I'm hoping that in 10 years niche languages are still a thing, and the world doesn't converge toward writing everything in JS just because AIs make it easier to work with.
> I wish they wouldn't use JS to demonstrate the AI's coding abilities - the internet is full of JS code and at this point I expect them to be good at it. Show me examples in complex (for lack of a better word) languages to impress me.
Agreed. The models break down on not even that complex of code either, if it's not web/javascript. Was playing with Gemini CLI the other day and had it try to make a simple Avalonia GUI app in C#/.NET, kept going around in circles and couldn't even get a basic starter project to build so I can imagine how much it'd struggle with OCaml or other more "obscure" languages.
This makes the tech even less useful where it'd be most helpful - on internal, legacy codebases, enterprisey stuff, stacks that don't have numerous examples on github to train from.
> on internal, legacy codebases, enterprisey stuff
Or anything that breaks the norm really.
I recently wrote something where I updated a variable using atomic primitives. Because it was inside a hot path I read the value without using
atomics as it was okay for the value to be stale.
I handed it the code because I had a question about something unrelated and it wouldn't stop changing this piece of code to use atomic reads.
Even when I prompted it not to change the code or explained why this was fine it wouldn't stop.
FWIW, and this depends on the language obviously, but formal memory models typically do forbid races between atomic and non-atomic accesses to the same memory location.
While what you were doing may have been fine given your context, if you're targeting e.g. standard C++, you really shouldn't be doing it (it's UB). You can usually get the same result with relaxed atomic load/store.
(As far as AI is concerned, I do agree that the model should just have followed your direction though.)
Yes, for me it is and it was even before this experience.
But, you know, there's a growing crowd that believes AI is almost at AGI level and that they'll vibe code their way to a Fortune 100 company.

# Description of the task:
Resume the forum thread about AI coding models and languages other than JavaScript, starting right after its final sentence.

# Study material:

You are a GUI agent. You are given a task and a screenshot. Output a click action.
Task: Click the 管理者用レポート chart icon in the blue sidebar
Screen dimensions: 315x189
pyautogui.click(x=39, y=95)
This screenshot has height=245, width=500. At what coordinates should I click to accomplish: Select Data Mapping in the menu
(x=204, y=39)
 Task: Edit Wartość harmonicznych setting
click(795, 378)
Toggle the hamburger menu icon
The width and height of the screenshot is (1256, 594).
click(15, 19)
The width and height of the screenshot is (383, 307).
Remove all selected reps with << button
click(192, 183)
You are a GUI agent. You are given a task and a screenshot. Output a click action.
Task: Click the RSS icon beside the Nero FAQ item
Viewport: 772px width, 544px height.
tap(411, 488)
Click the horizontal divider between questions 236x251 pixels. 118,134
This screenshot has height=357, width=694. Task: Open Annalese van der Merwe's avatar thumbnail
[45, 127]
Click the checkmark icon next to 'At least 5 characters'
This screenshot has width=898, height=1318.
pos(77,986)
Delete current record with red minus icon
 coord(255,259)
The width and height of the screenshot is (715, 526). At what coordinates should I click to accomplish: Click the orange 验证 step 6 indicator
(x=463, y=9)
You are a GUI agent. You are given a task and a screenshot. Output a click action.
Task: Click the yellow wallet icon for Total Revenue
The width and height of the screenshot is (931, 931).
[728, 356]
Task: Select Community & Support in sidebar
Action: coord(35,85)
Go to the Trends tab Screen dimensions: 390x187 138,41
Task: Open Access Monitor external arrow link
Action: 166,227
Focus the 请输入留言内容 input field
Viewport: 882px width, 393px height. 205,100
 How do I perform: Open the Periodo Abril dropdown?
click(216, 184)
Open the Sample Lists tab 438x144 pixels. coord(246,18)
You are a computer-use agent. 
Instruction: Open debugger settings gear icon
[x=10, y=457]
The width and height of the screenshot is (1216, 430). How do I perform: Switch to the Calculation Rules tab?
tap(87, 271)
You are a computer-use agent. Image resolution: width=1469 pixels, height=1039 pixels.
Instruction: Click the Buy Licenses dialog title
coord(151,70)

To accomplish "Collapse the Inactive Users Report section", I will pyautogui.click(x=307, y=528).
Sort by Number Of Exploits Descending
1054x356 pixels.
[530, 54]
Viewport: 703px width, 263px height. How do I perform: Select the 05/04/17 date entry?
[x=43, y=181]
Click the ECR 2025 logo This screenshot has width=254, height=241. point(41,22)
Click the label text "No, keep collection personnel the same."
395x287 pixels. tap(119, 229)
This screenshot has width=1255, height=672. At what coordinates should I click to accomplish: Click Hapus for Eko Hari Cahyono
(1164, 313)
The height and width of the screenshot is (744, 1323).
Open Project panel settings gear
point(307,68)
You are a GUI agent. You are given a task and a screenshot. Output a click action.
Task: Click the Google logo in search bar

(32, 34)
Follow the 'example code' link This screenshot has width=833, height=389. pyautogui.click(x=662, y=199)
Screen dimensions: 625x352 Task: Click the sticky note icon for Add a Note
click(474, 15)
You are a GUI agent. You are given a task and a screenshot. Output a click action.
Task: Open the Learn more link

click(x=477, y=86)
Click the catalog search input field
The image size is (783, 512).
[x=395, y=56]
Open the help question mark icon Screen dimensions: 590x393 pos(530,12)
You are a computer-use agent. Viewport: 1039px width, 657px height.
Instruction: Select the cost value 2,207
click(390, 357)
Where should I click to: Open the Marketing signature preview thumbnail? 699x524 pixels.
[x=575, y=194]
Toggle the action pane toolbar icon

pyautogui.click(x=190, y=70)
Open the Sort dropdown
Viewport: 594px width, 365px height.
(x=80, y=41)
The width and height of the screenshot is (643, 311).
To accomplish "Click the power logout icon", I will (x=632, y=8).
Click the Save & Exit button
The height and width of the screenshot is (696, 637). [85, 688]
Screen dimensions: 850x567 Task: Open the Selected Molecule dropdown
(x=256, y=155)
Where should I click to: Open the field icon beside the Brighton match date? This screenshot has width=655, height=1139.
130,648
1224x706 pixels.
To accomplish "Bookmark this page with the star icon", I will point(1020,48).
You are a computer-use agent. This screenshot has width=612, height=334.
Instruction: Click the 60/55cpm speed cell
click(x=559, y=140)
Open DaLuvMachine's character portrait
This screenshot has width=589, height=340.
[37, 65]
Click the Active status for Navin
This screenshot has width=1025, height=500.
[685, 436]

# Result of the task:
Maybe I spend too much time rage baiting myself reading X threads and that's why I feel the need to emphasize that AI isn't what they make it out to be.
The snake game they showcased - if you ask Qwen3-coder-30b to generate a snake game in JS - it generates the exact same layout, the exact same two buttons below, and the exact same text under the 2 buttons. It just regurgigates its training data.
I used ChatGPT to convert an old piece of OCaml code of mine to Rust and while it didn't really work—and I didn't expect it to—it seemed a very reasonable starting point to actually do the rest of the work manually.
Honestly, why would anyone find this information useful? Creating a brand new greenfield project is a terrible test. Because literally anything it outputs as long as it looks good as long as it works following the happy path. Coding with LLMs falls apart in situations where complex reasoning is required. Situations such as having debugging issues in a service where there's either no framework in use or they've significantly modified a framework to make it better suit the authors needs.
Yeah, I guess it's just the easiest thing to generate and evaluate.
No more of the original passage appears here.